• [Provided passage]:
========================================

Generative Art Prompts

When you want to use Generative Artificial Intelligence to create artwork, like Stable Diffusion, DALL-E, or Midjourney, how you structure your prompt largely determines what the large models will produce. Here are a few rules and examples to follow.

How to Prompt

Craft your prompt with the following structure:

[image content/subject, description of action, state and mood],

Your first comma will delineate between subject and style.

[art form, style, and artist references],

The second will influence the way the subject is stylized and allow final framing.

[additional settings, such as lighting, colors, and framing]

Elements of a Prompt

Generative Art Prompts should consist of three elements, in order of your writing:

  1. Subject
    Start with the subject or content of the image. Do you want a photo of a city? Or a portrait of a person? Be sure to describe what the subject is doing, how they're doing it, and a mood. 

  2. Style
    Inform the model towards a specific aesthetic. Is it a watercolor painting? A sculpture? A lo-fi image? Consider typical artforms: photography, paintings, illustrations, digital art or 3D renders, film stills, and countless other forms. Mix and match and experiment with styles to produce starkly different results.

  3. Settings
    Finally, add more details to your prompt. Give details about the framing (close-up, background, etc.), perspective (wide-shot, point-of-view, cinematic lens, etc.), lighting (soft light, hard light, dramatic lighting, or times of day, like morning, sunset, twilight, etc.), color scheme (purples or reds, halcyons or magentas, etc.), levels of detail and realism (such as hyper-realistic or mention a specific artist or engine to achieve a clear look).

========================================

• [Data extract]:

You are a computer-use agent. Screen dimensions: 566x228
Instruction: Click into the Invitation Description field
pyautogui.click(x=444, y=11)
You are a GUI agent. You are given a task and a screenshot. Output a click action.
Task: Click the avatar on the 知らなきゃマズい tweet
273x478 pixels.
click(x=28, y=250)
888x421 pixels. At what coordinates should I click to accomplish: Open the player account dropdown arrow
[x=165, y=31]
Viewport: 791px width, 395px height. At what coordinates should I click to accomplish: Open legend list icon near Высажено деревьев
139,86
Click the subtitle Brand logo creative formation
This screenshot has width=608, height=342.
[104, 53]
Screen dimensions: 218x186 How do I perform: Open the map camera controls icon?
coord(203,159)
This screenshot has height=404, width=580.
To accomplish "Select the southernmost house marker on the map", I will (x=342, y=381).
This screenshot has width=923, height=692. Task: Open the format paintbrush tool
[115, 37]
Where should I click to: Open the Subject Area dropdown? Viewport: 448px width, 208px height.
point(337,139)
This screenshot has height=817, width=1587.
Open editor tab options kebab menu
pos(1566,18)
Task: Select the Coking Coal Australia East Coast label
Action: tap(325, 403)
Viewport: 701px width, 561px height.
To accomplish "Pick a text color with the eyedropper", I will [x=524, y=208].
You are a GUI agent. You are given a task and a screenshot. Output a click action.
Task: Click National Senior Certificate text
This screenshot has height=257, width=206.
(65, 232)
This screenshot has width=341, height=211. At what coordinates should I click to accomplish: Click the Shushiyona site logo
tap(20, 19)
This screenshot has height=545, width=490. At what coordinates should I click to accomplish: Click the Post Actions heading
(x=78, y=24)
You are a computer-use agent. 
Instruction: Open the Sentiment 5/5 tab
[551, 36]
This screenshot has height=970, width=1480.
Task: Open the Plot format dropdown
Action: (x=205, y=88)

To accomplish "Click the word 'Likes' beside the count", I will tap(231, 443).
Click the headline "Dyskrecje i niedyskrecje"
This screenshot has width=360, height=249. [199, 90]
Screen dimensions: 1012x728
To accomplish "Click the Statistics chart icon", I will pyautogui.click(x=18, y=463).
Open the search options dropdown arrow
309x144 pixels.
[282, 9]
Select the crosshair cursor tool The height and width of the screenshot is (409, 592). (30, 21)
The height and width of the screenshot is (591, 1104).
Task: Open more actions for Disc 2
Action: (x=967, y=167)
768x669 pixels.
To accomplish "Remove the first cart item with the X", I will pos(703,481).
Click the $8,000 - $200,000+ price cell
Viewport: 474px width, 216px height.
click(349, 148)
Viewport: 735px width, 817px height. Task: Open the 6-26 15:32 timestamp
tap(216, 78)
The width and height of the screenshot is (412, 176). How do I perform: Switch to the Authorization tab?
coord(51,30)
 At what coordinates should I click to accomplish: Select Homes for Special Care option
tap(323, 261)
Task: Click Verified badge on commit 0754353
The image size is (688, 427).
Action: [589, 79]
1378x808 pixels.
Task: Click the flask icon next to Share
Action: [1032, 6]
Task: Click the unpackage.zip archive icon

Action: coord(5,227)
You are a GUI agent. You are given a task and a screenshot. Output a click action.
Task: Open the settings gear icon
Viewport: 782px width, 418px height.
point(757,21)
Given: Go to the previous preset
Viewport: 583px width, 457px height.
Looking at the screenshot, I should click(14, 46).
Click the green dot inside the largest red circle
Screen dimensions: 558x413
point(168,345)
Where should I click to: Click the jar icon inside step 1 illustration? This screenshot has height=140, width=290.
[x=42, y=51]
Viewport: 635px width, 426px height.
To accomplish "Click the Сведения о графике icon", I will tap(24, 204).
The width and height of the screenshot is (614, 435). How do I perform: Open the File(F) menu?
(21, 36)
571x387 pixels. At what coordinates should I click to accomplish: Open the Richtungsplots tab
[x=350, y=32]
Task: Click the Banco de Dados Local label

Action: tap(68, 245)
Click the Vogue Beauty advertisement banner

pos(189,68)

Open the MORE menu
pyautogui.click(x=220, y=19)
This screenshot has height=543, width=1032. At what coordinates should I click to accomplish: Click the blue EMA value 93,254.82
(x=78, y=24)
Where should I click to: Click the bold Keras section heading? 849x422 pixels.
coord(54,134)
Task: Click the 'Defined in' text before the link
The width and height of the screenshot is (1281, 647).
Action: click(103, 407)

========================================

• [Task item]: Type out the passage on generative art prompts word for word, beginning at the words "How to Prompt" and stopping after "subject and style.". The listing has no role here.

• [Solution for this problem]:
How to Prompt

Craft your prompt with the following structure:

[image content/subject, description of action, state and mood],

Your first comma will delineate between subject and style.